W niedzielę, 20 marca, odbyła się ostatnia kolejka Bocheńskiej Amatorskiej Ligi Siatkówki. Zwyciężyła, tak jak w roku ubiegłym, bocheńska drużyna Promień Igloo, która nie przegrała ani jednego meczu w lidze.
Promień Igloo w ostatnim meczu pokonał Rekonwalescentów, którzy zajęli ostatecznie również pucharowe II miejsce na podium. Trzeci puchar wywalczył Wieczny Problem z Łapanowa, zwyciężając w ostatnim meczu z Brzesko 2:1. Sąsiedzi zajęli piąte miejsce w tabeli grupy pierwszej. MOSiR Bochnia, który uplasował się w tabeli tuż za podium, czyli na czwartej pozycji, wygrał w ostatniej kolejce z Galaktycznymi z Dąbrowicy 3:0.

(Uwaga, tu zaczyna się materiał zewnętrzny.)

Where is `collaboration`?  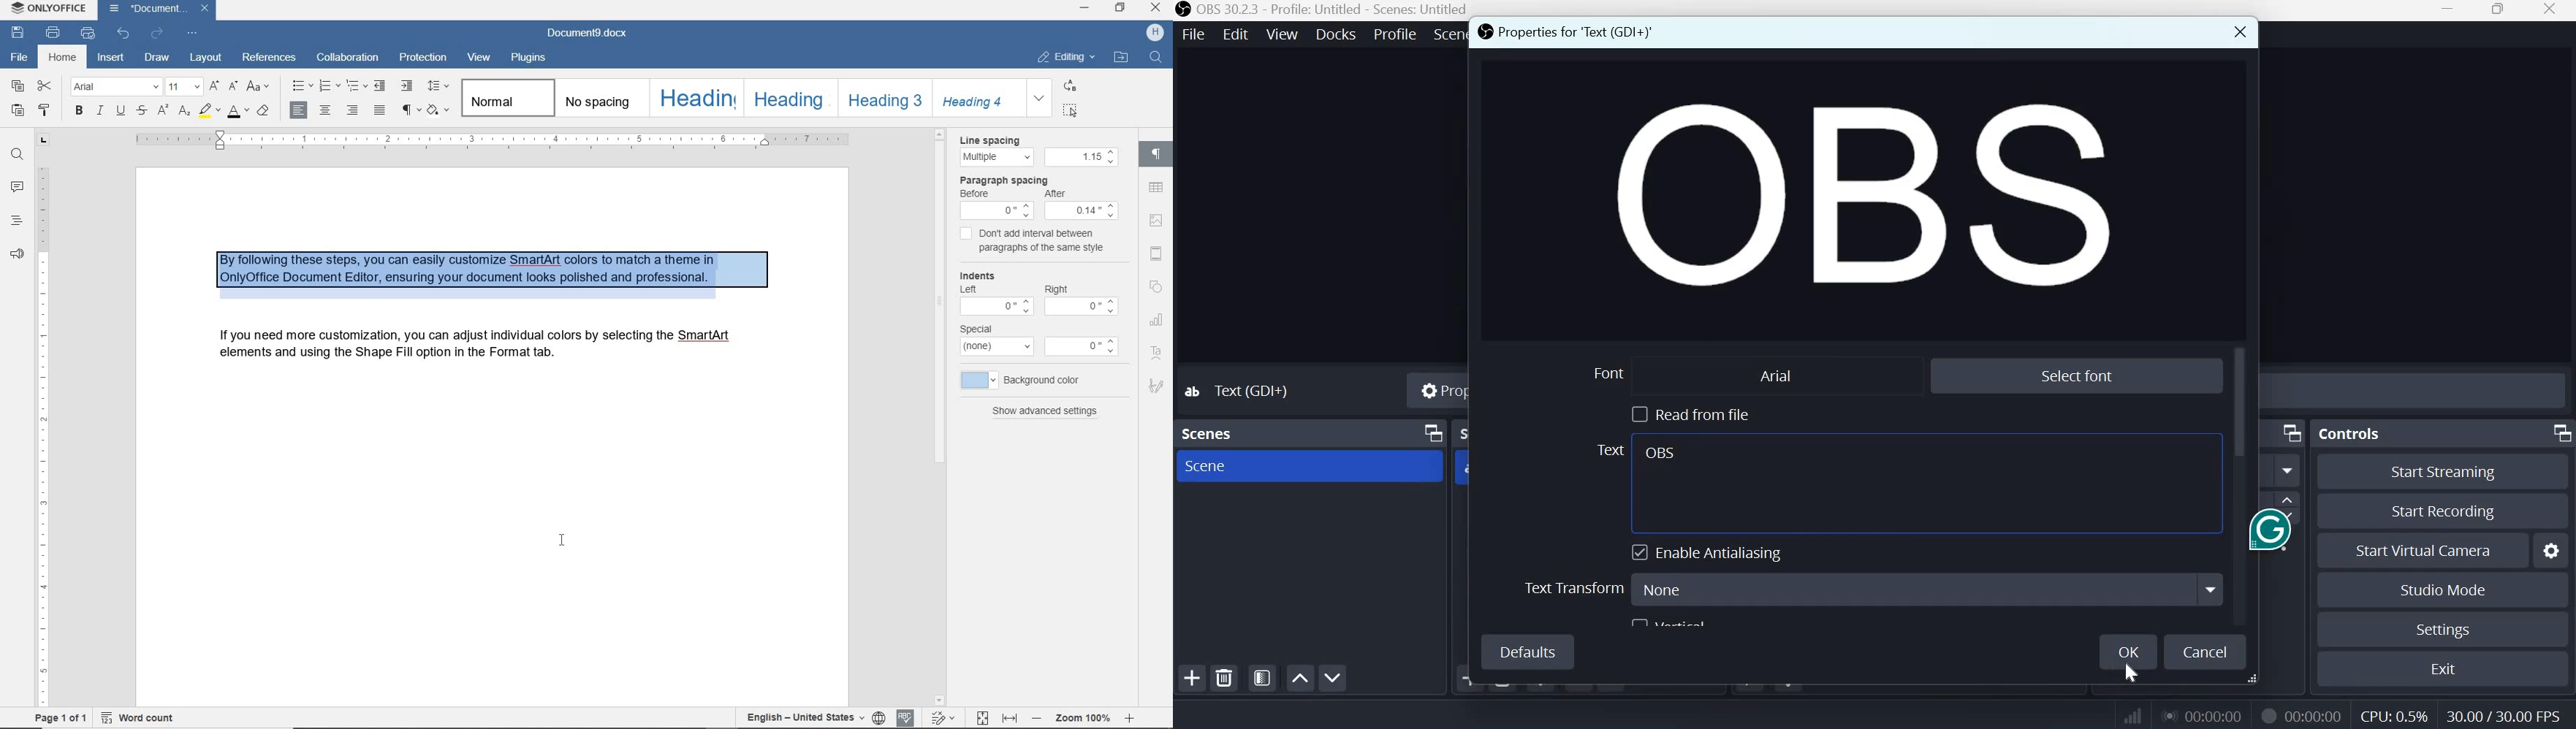 collaboration is located at coordinates (349, 58).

W słabszej grupie tym razem m.in. walczyły ze sobą dwie drużyny z Połomia Dużego. Wygrał zespół Agila Para Gliding, zajmując w ogólnej klasyfikacji siódme miejsce, a więc pierwsze w grupie II. A tuż za nimi siatkarze z tej samej miejscowości – zawodnicy Agili.

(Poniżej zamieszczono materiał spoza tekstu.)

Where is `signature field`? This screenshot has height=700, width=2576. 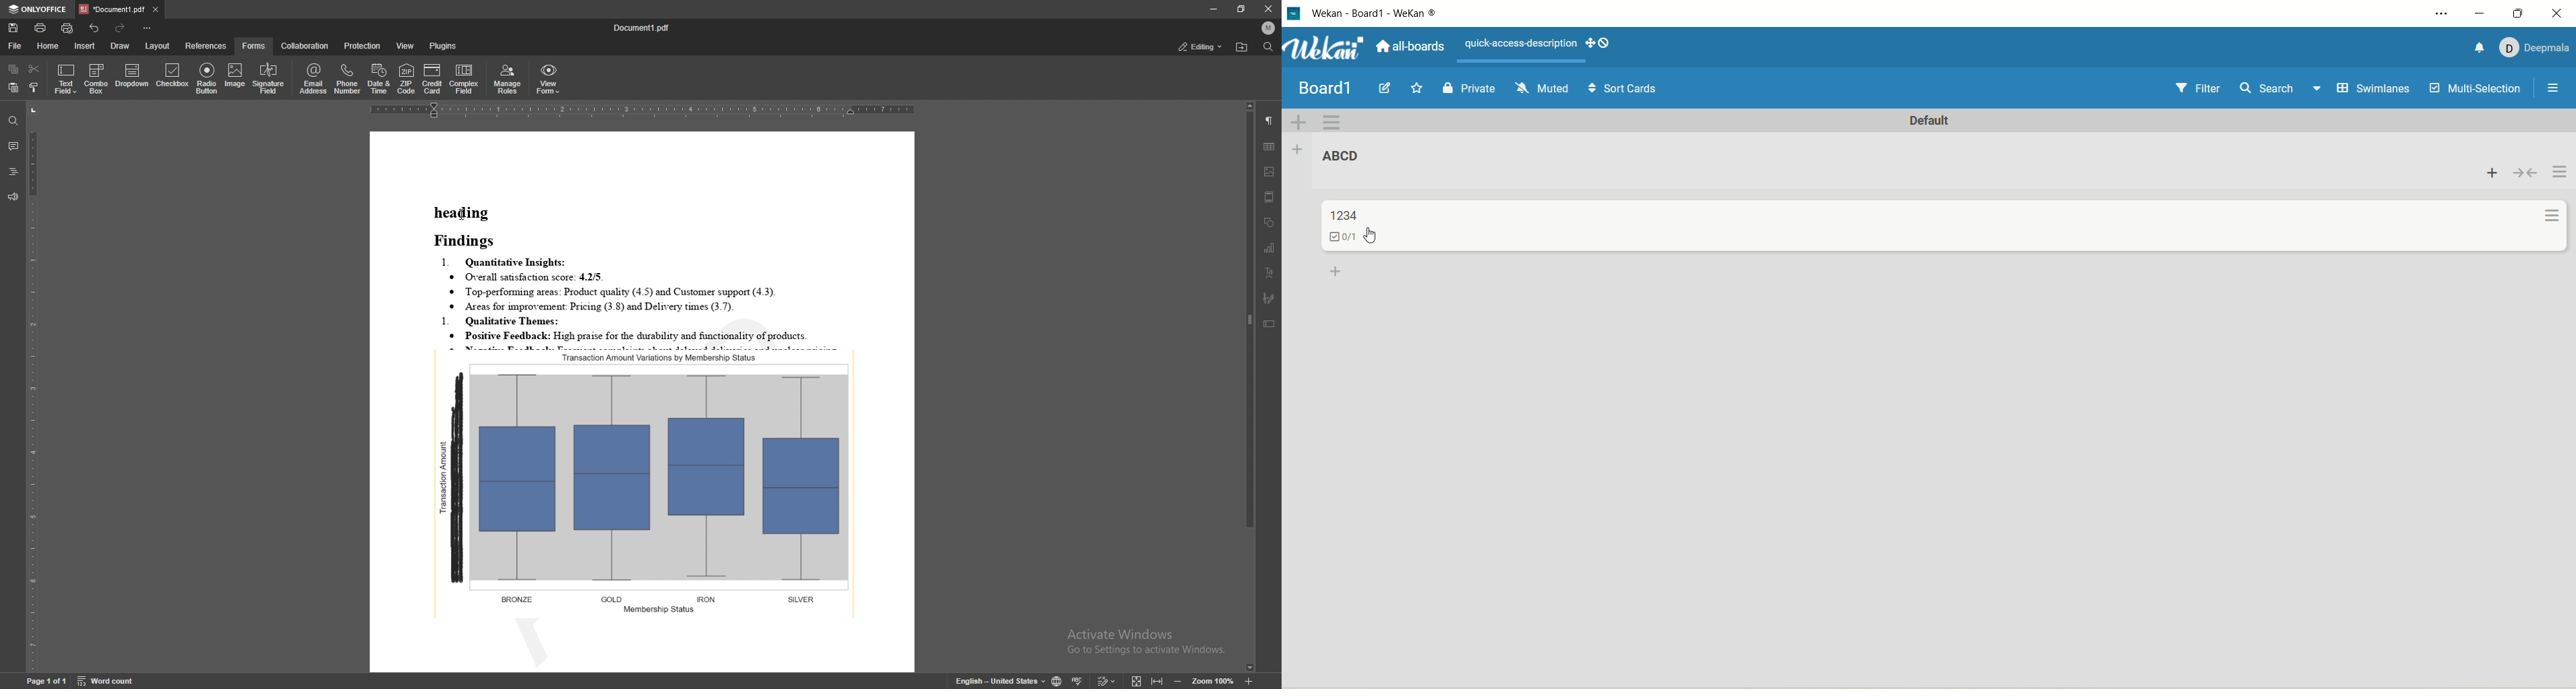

Na zakończenie ligi Sabina Bajda, dyrektor MOSiR-u Bochnia, wręczyła zwycięzcom pierwszych trzech miejsc puchary i piłki, a wszystkim uczestnikom pamiątkowe dyplomy.
To jedne z rozgrywek, które z roku na rok cieszą się u nas coraz większą popularnością, o czym świadczy ilość drużyn zgłaszających chęć udziału w lidze – mówi dyrektor bocheńskiego MOSiR-u.
Te spotkania pozwalają osobom kochającym siatkówkę, a nie uprawiającym ją zawodowo, po raz kolejny poczuć adrenalinę i zadbać o swoją kondycję. Mecze są bardzo dobrym rozwiązaniem na spędzanie czasu w sposób aktywny, ale jest to przede wszystkim dobra, sportowa rozrywka – dodaje Sabina Bajda.